#### [WORK TO BE COMPLETED]
Would you write out the listing verbatim and skip every picture in it?
**** PROVIDED DATA
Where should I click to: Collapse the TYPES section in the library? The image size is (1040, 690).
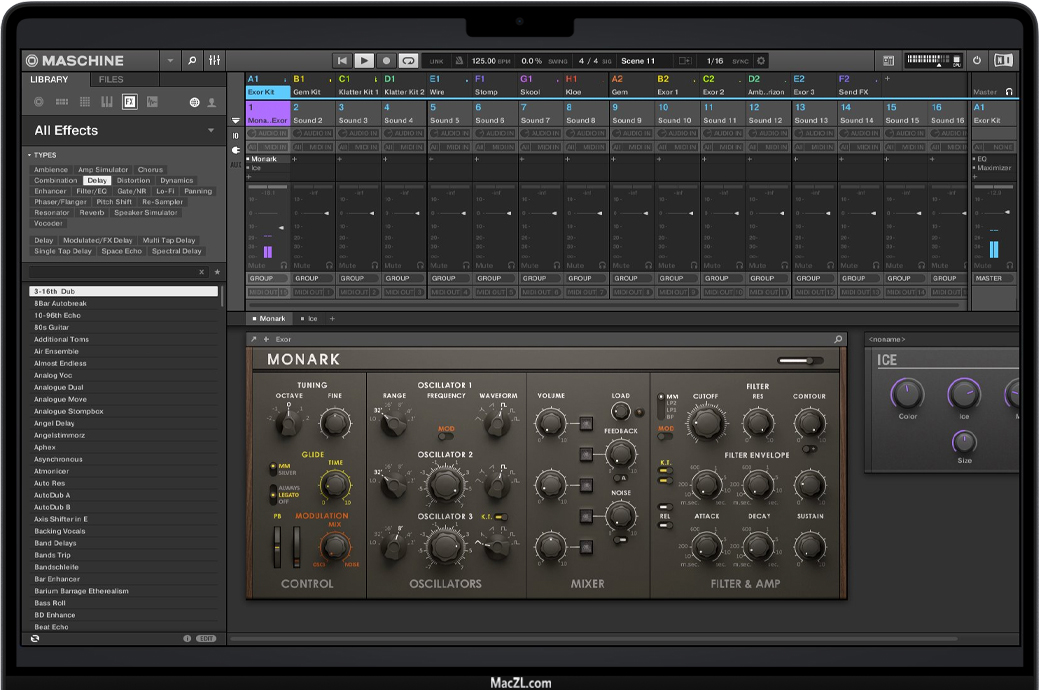point(30,155)
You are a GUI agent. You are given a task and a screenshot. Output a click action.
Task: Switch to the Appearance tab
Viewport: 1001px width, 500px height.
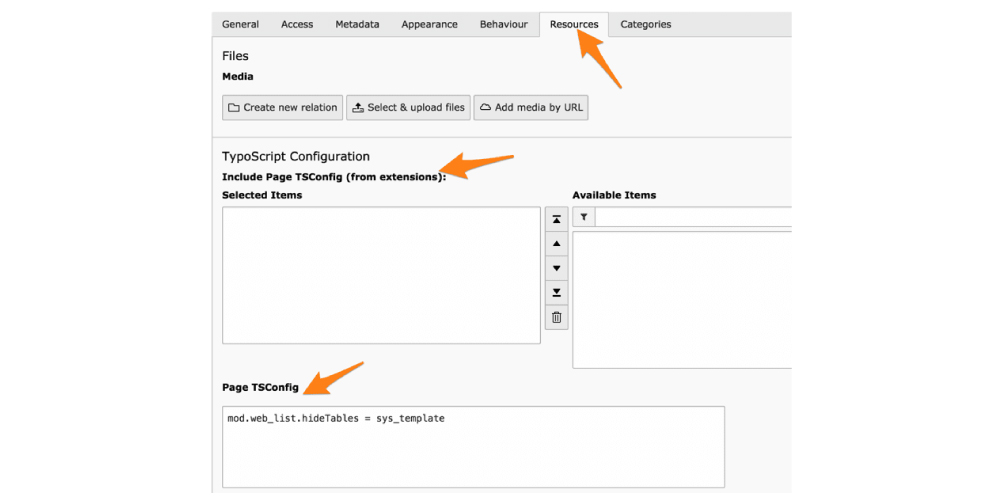[429, 25]
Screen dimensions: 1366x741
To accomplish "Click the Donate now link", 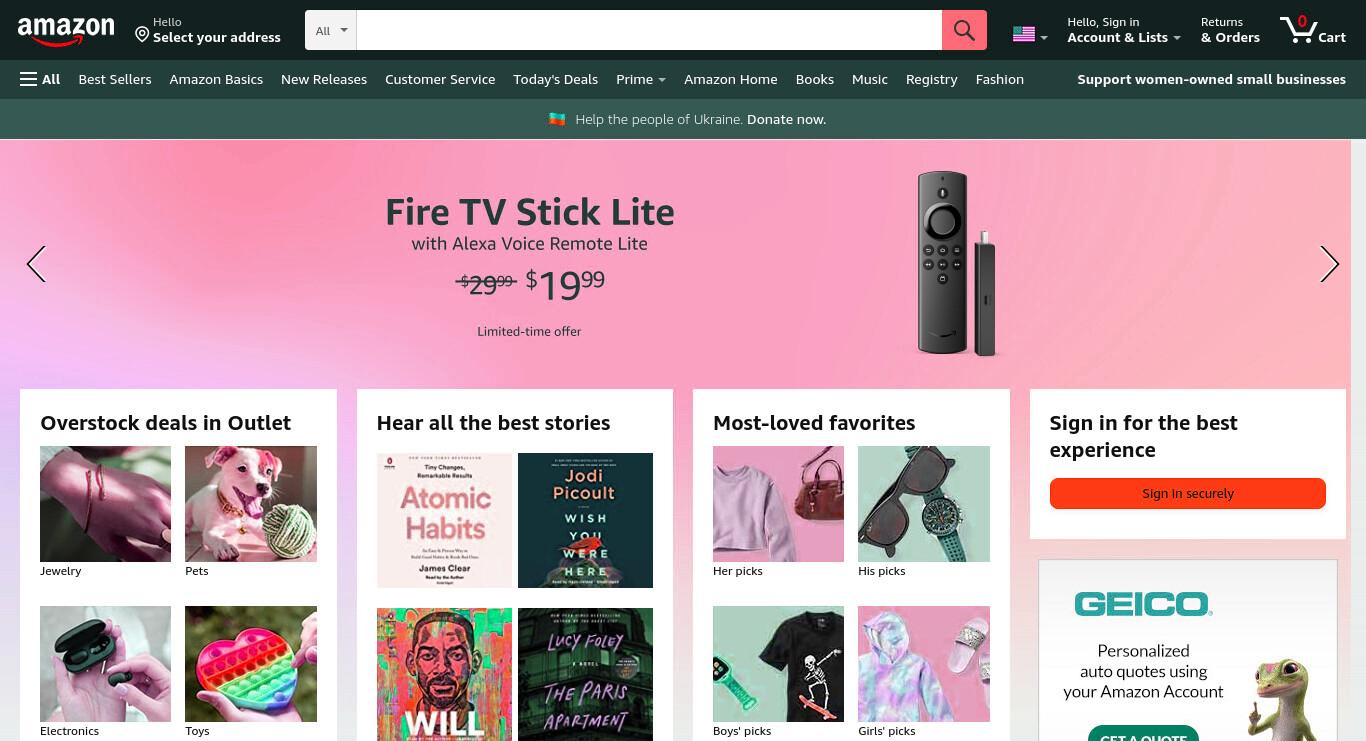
********
#### [ANSWER BELOW]
Where should I click to: Collapse the TYPES section in the library? The image size is (1040, 690).
point(30,155)
You are a GUI agent. You are given a task and a screenshot. Output a click action.
Task: Switch to the Appearance tab
Viewport: 1001px width, 500px height.
[429, 25]
Screen dimensions: 1366x741
To accomplish "Click the Donate now link", 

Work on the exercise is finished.